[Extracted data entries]
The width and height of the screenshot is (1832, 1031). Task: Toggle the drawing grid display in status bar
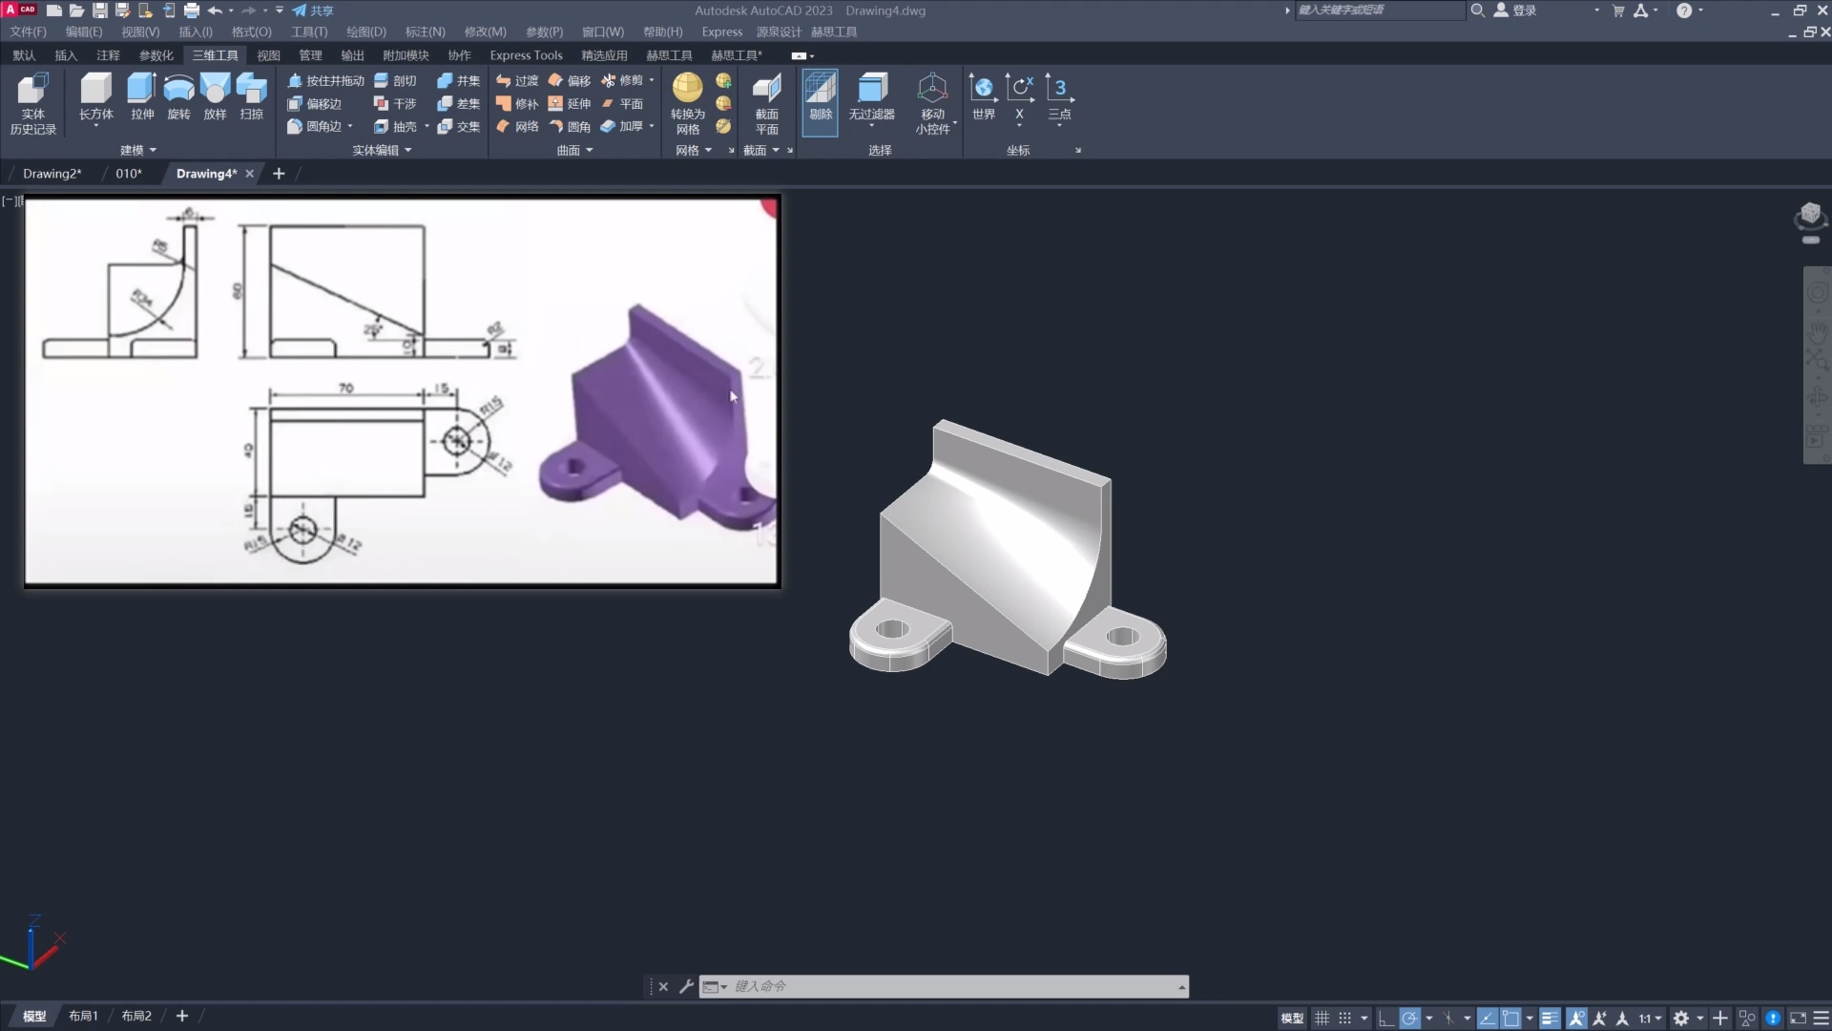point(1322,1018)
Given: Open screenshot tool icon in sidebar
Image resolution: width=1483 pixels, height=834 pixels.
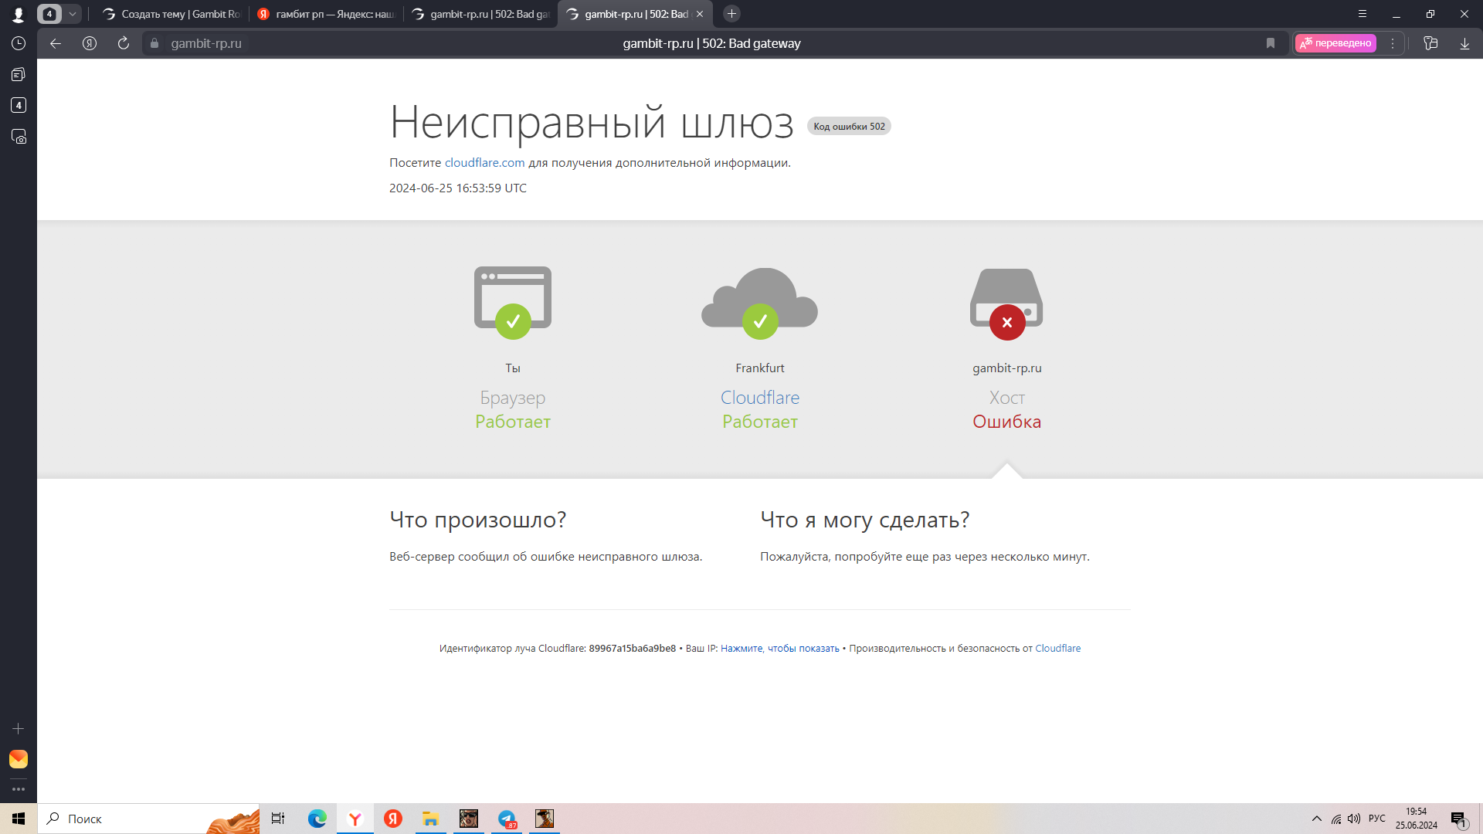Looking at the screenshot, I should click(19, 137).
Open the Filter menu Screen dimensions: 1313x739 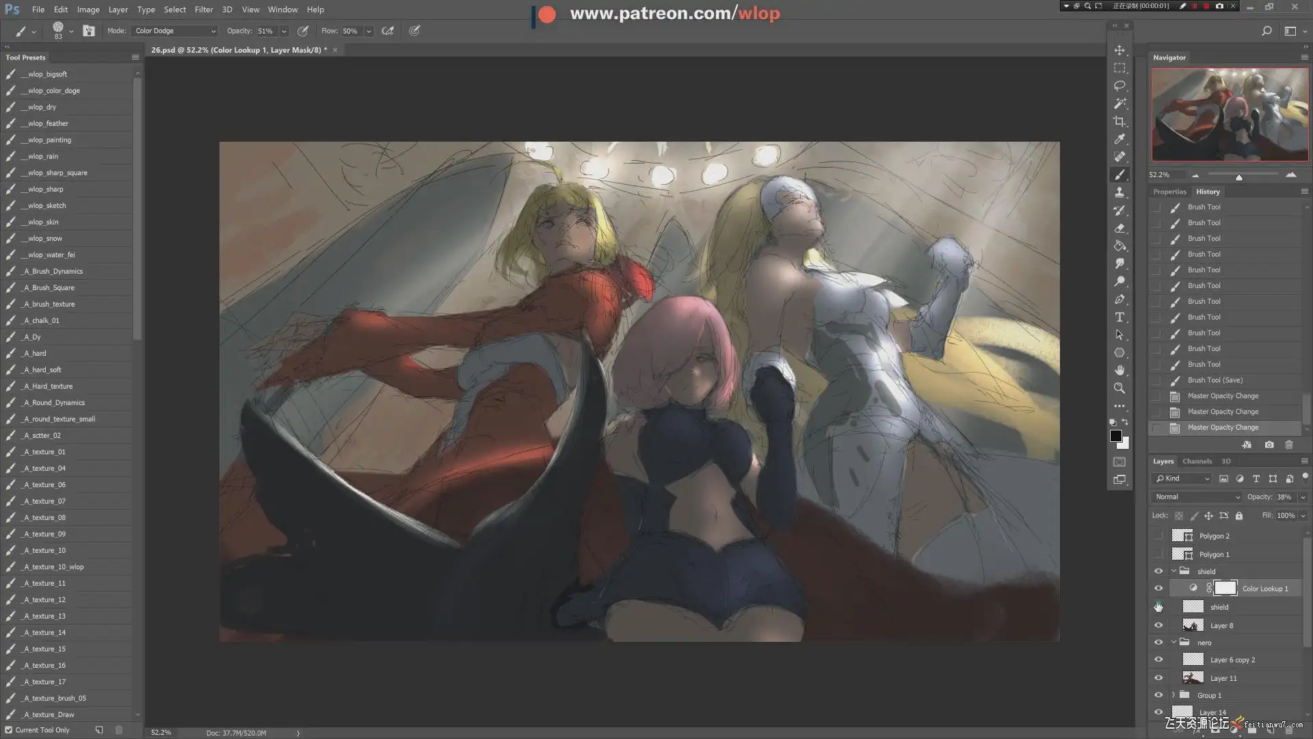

* **Problem statement**
The entries above are to be copied exactly, with every picture left out.

* **Result of the exercise**
The width and height of the screenshot is (1832, 1031). Task: Toggle the drawing grid display in status bar
point(1322,1018)
Given: Open screenshot tool icon in sidebar
Image resolution: width=1483 pixels, height=834 pixels.
Looking at the screenshot, I should click(19, 137).
Open the Filter menu Screen dimensions: 1313x739 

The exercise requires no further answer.